Abstract

Purpose: Emerging deep-brain stimulation (DBS) procedures require a high degree of accuracy in placement of neuroelectrodes, even in the presence of deformation due to cerebrospinal fluid (CSF) egress during surgical access. We are developing ventriculoscope and hand-eye calibration methods for a robot-assisted guidance system to augment accurate electrode placement through transventricular approach. Methods: The ventriculoscope camera was modelled and calibrated for lens distortion using three different checkerboards, followed by evaluation on a separate board. The experimental system employed a benchtop UR3e robot (Universal Robots, Denmark) and ventriculoscope (Karl Storz, Tuttlingen, Germany) affixed to the end effector – referred to as the robotassisted ventriculoscopy (RAV) platform. Performance was evaluated in terms of three error metrics (RPE, FCE and PDE). Experiments were conducted to estimate the camera frame of reference using hand-eye calibration methods, and evaluated using a ChAruco board, using five different solvers and residual calibration error as the metric. Results: Camera calibration demonstrated subpixel (0.81 ± 0.11) px reprojection error and projection distance error (PDE) <0.5 mm. The error was observed to converge for any checkerboard used given a sufficient number of calibration images.

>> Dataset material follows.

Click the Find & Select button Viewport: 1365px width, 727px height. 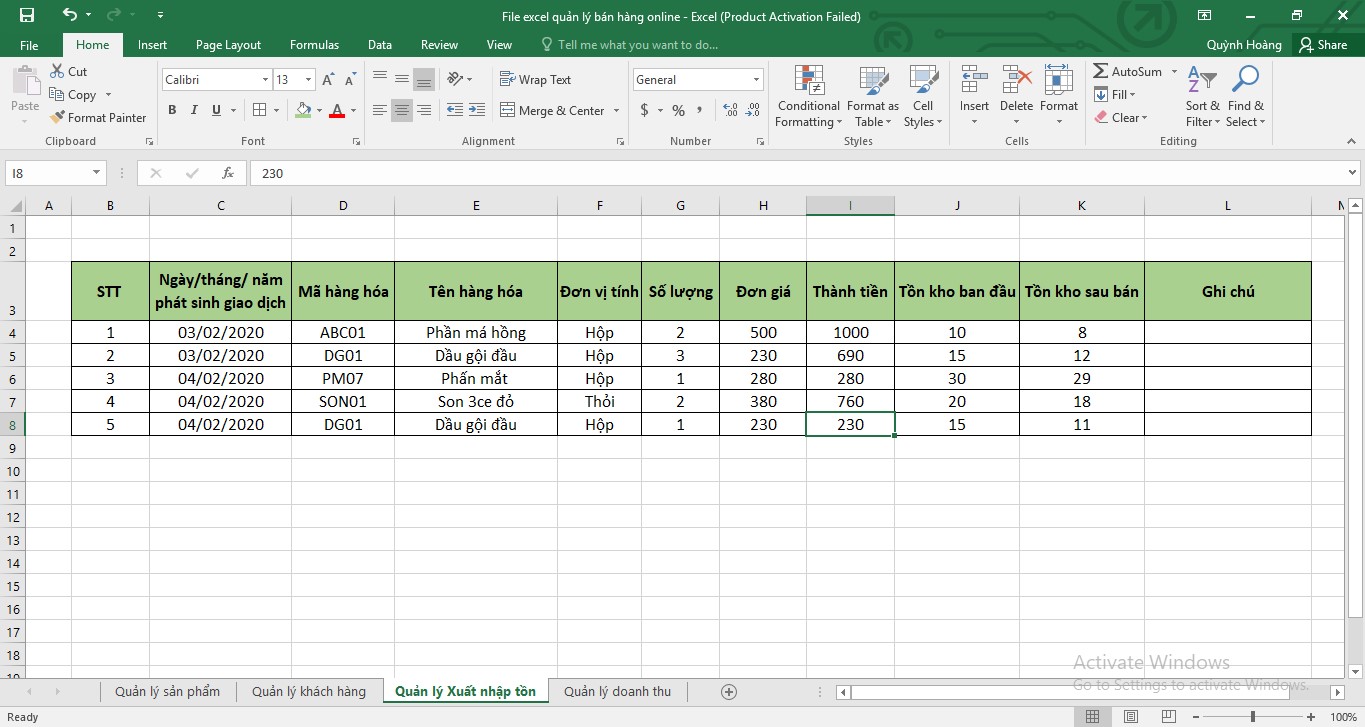1245,95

The hand-eye calibration exhibited sub-mm residual error (0.26 ± 0.18) mm insensitive to the solver used. Conclusions: The RAV system demonstrates sub-mm ventriculoscope camera calibration error and robot-to-camera handeye residual error, providing a valuable platform for the development of advanced 3D guidance systems for emerging DBS approaches. Future work aims to develop structure-from-motion (SfM) methods to reconstruct a 3D optical scene using endoscopic video frames and further testing using rigid and deformable anatomical phantoms as well as cadaver studies.